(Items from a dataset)
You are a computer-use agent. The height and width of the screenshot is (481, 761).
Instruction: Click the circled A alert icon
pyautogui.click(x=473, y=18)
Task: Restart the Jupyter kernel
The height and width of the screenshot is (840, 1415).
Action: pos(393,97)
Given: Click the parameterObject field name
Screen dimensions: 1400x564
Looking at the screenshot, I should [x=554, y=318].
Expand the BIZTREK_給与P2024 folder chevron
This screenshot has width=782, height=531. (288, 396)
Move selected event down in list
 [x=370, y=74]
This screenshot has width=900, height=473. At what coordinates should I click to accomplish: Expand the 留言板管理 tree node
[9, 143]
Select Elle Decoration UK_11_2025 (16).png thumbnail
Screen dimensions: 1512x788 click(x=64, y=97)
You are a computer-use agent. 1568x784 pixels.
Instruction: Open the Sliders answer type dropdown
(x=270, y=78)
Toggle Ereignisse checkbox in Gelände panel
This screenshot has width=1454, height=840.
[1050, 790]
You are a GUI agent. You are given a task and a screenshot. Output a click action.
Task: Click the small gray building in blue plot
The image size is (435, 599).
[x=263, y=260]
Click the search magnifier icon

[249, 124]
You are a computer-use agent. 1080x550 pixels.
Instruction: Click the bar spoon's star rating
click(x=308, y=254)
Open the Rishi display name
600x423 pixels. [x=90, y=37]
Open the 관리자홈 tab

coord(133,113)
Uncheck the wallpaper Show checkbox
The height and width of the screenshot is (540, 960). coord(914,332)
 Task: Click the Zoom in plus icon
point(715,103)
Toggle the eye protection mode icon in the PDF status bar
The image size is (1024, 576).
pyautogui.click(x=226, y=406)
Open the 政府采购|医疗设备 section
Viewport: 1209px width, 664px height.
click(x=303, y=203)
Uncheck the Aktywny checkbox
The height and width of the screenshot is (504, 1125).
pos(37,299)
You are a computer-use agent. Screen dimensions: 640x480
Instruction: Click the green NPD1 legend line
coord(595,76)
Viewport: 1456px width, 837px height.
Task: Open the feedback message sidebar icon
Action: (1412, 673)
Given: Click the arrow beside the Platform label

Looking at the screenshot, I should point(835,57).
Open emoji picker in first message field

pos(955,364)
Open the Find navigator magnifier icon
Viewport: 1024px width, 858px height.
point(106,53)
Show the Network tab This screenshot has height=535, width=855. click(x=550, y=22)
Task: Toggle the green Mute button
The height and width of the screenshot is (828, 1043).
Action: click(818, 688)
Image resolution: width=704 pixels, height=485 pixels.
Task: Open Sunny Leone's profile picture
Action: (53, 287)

• **REQUEST**
Copy out every item above word for word, changing nothing.

• **EXERCISE RESPONSE**
You are a computer-use agent. The height and width of the screenshot is (481, 761).
Instruction: Click the circled A alert icon
pyautogui.click(x=473, y=18)
Task: Restart the Jupyter kernel
The height and width of the screenshot is (840, 1415).
Action: pos(393,97)
Given: Click the parameterObject field name
Screen dimensions: 1400x564
Looking at the screenshot, I should [x=554, y=318].
Expand the BIZTREK_給与P2024 folder chevron
This screenshot has width=782, height=531. (288, 396)
Move selected event down in list
 [x=370, y=74]
This screenshot has width=900, height=473. At what coordinates should I click to accomplish: Expand the 留言板管理 tree node
[9, 143]
Select Elle Decoration UK_11_2025 (16).png thumbnail
Screen dimensions: 1512x788 click(x=64, y=97)
You are a computer-use agent. 1568x784 pixels.
Instruction: Open the Sliders answer type dropdown
(x=270, y=78)
Toggle Ereignisse checkbox in Gelände panel
This screenshot has width=1454, height=840.
[1050, 790]
You are a GUI agent. You are given a task and a screenshot. Output a click action.
Task: Click the small gray building in blue plot
The image size is (435, 599).
[x=263, y=260]
Click the search magnifier icon

[249, 124]
You are a computer-use agent. 1080x550 pixels.
Instruction: Click the bar spoon's star rating
click(x=308, y=254)
Open the Rishi display name
600x423 pixels. [x=90, y=37]
Open the 관리자홈 tab

coord(133,113)
Uncheck the wallpaper Show checkbox
The height and width of the screenshot is (540, 960). coord(914,332)
 Task: Click the Zoom in plus icon
point(715,103)
Toggle the eye protection mode icon in the PDF status bar
The image size is (1024, 576).
pyautogui.click(x=226, y=406)
Open the 政府采购|医疗设备 section
Viewport: 1209px width, 664px height.
click(x=303, y=203)
Uncheck the Aktywny checkbox
The height and width of the screenshot is (504, 1125).
pos(37,299)
You are a computer-use agent. Screen dimensions: 640x480
Instruction: Click the green NPD1 legend line
coord(595,76)
Viewport: 1456px width, 837px height.
Task: Open the feedback message sidebar icon
Action: (1412, 673)
Given: Click the arrow beside the Platform label

Looking at the screenshot, I should point(835,57).
Open emoji picker in first message field

pos(955,364)
Open the Find navigator magnifier icon
Viewport: 1024px width, 858px height.
point(106,53)
Show the Network tab This screenshot has height=535, width=855. click(x=550, y=22)
Task: Toggle the green Mute button
The height and width of the screenshot is (828, 1043).
Action: click(818, 688)
Image resolution: width=704 pixels, height=485 pixels.
Task: Open Sunny Leone's profile picture
Action: (53, 287)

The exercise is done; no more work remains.